## Records for processing
>>>

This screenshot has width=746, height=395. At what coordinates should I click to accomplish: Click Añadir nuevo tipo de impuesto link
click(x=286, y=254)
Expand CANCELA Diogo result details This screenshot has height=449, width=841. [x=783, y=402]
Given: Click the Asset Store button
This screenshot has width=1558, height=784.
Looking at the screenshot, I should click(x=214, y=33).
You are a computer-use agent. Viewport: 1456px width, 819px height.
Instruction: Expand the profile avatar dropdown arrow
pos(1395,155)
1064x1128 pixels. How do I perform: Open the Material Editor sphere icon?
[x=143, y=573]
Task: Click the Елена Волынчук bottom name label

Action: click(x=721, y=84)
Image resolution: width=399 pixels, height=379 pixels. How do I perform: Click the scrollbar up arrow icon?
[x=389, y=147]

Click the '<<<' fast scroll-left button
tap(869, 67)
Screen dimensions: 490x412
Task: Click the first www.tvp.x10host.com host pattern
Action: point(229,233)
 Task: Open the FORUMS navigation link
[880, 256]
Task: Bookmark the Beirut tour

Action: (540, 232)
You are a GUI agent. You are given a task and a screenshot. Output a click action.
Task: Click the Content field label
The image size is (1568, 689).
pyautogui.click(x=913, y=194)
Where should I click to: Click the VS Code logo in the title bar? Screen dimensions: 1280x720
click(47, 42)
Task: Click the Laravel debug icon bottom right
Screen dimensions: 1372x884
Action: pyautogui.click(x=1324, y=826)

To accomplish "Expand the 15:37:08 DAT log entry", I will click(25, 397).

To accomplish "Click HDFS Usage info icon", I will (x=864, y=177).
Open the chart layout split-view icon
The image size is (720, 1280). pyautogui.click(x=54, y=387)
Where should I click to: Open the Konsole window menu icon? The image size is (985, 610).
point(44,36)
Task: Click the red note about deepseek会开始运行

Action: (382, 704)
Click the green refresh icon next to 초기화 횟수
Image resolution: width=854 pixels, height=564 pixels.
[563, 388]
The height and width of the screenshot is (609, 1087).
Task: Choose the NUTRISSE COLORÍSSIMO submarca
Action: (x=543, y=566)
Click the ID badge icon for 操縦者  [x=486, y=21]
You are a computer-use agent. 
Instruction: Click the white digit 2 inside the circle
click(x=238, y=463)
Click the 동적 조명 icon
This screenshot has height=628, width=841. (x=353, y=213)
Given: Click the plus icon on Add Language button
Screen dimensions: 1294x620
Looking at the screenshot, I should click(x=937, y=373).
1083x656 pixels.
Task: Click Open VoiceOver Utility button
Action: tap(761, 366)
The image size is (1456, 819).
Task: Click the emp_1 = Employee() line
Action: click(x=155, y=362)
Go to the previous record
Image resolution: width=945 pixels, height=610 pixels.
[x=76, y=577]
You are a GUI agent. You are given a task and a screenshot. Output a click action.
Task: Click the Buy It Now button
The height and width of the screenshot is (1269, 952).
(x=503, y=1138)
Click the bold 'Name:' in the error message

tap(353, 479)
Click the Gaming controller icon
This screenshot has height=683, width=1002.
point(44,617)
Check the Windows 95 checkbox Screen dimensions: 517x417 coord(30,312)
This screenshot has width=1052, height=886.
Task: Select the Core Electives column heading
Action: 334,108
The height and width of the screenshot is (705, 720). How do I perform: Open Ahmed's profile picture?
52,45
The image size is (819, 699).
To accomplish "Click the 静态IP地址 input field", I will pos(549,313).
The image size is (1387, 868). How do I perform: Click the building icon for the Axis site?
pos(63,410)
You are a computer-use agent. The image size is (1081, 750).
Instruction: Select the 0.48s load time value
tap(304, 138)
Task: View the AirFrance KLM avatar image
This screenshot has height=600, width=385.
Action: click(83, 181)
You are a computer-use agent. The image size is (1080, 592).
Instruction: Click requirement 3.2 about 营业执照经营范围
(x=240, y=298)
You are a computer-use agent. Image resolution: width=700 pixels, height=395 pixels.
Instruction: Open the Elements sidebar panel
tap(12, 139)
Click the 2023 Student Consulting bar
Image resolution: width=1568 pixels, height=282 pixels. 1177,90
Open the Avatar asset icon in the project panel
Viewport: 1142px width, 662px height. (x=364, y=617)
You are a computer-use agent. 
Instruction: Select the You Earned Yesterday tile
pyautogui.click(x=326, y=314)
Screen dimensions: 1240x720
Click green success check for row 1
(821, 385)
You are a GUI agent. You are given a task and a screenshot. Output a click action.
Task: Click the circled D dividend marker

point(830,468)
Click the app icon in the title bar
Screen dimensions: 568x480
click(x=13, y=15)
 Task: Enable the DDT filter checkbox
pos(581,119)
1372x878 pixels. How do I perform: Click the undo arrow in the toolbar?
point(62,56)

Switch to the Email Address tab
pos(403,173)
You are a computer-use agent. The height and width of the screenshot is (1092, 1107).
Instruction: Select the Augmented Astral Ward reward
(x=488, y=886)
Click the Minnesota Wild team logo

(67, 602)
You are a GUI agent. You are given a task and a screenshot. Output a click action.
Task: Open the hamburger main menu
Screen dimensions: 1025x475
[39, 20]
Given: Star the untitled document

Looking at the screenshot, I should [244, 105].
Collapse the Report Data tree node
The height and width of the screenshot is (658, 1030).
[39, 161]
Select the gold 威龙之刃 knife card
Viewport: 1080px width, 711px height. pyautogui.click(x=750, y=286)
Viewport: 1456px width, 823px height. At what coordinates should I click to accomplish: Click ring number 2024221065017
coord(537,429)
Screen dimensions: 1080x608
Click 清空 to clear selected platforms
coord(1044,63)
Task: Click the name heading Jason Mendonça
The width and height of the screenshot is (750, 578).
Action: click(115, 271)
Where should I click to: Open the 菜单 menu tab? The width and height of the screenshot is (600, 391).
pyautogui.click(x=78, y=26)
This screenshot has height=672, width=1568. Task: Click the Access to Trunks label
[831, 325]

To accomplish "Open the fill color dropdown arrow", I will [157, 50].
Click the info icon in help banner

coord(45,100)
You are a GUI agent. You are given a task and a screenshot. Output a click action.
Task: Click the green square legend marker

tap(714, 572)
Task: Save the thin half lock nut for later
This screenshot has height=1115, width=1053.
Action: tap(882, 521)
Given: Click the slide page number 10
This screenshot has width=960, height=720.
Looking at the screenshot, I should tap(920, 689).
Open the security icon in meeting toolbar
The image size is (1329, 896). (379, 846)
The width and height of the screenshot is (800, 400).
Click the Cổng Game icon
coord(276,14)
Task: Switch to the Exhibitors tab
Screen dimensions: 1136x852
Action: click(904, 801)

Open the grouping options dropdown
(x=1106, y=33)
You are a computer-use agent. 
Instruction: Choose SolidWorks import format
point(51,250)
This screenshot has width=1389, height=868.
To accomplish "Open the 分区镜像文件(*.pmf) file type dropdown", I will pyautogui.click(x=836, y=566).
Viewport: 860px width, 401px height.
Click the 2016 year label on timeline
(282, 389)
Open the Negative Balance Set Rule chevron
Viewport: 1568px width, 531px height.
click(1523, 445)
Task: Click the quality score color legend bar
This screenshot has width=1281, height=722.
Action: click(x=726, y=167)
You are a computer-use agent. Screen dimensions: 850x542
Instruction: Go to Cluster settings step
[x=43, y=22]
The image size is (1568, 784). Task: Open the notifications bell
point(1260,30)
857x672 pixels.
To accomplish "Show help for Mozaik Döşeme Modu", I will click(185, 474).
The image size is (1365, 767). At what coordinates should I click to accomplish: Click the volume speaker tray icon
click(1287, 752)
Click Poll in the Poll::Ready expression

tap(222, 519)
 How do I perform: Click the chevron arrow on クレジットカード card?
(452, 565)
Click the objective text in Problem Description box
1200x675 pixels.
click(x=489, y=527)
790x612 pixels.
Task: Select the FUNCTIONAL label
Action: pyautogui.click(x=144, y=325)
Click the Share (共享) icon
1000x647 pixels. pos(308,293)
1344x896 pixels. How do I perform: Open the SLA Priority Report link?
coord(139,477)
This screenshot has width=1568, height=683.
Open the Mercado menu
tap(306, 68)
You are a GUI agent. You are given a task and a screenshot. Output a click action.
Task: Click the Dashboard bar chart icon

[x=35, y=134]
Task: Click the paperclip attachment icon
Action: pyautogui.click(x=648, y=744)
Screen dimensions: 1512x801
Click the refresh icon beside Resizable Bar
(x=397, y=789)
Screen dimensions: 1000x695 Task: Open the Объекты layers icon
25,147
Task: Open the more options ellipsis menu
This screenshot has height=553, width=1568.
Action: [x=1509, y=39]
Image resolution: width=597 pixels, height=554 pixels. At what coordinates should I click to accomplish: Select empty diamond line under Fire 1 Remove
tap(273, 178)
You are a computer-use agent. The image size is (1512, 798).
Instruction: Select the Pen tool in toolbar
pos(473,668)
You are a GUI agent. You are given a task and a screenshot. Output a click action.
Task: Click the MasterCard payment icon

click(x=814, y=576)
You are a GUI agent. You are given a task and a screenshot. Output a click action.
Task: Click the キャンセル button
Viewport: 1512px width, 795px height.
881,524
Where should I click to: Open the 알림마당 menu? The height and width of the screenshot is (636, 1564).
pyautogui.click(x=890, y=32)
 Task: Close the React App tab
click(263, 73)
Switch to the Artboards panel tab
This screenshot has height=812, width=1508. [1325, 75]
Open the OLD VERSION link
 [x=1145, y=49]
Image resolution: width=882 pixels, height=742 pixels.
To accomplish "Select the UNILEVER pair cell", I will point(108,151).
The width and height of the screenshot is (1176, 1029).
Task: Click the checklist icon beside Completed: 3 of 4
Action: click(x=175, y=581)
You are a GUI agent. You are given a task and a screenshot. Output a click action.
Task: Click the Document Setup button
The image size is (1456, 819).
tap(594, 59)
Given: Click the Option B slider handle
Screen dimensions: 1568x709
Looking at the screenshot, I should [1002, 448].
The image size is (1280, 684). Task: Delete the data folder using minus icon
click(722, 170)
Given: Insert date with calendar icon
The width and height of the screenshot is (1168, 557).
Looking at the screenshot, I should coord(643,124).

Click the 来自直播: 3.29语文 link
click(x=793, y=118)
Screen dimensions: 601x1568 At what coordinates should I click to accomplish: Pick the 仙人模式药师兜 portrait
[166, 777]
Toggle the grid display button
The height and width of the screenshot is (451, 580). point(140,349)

<<<

## Written task
Lay out the lines from the first one through the line containing "will (x=864, y=177)." as a numbered list, omitting blank lines.

## In response
1. This screenshot has width=746, height=395. At what coordinates should I click to accomplish: Click Añadir nuevo tipo de impuesto link
2. click(x=286, y=254)
3. Expand CANCELA Diogo result details This screenshot has height=449, width=841. [x=783, y=402]
4. Given: Click the Asset Store button
5. This screenshot has width=1558, height=784.
6. Looking at the screenshot, I should click(x=214, y=33).
7. You are a computer-use agent. Viewport: 1456px width, 819px height.
8. Instruction: Expand the profile avatar dropdown arrow
9. pos(1395,155)
10. 1064x1128 pixels. How do I perform: Open the Material Editor sphere icon?
11. [x=143, y=573]
12. Task: Click the Елена Волынчук bottom name label
13. Action: click(x=721, y=84)
14. Image resolution: width=399 pixels, height=379 pixels. How do I perform: Click the scrollbar up arrow icon?
15. [x=389, y=147]
16. Click the '<<<' fast scroll-left button
17. tap(869, 67)
18. Screen dimensions: 490x412
19. Task: Click the first www.tvp.x10host.com host pattern
20. Action: point(229,233)
21.  Task: Open the FORUMS navigation link
22. [880, 256]
23. Task: Bookmark the Beirut tour
24. Action: (540, 232)
25. You are a GUI agent. You are given a task and a screenshot. Output a click action.
26. Task: Click the Content field label
27. The image size is (1568, 689).
28. pyautogui.click(x=913, y=194)
29. Where should I click to: Click the VS Code logo in the title bar? Screen dimensions: 1280x720
30. click(47, 42)
31. Task: Click the Laravel debug icon bottom right
32. Screen dimensions: 1372x884
33. Action: pyautogui.click(x=1324, y=826)
34. To accomplish "Expand the 15:37:08 DAT log entry", I will click(25, 397).
35. To accomplish "Click HDFS Usage info icon", I will (x=864, y=177).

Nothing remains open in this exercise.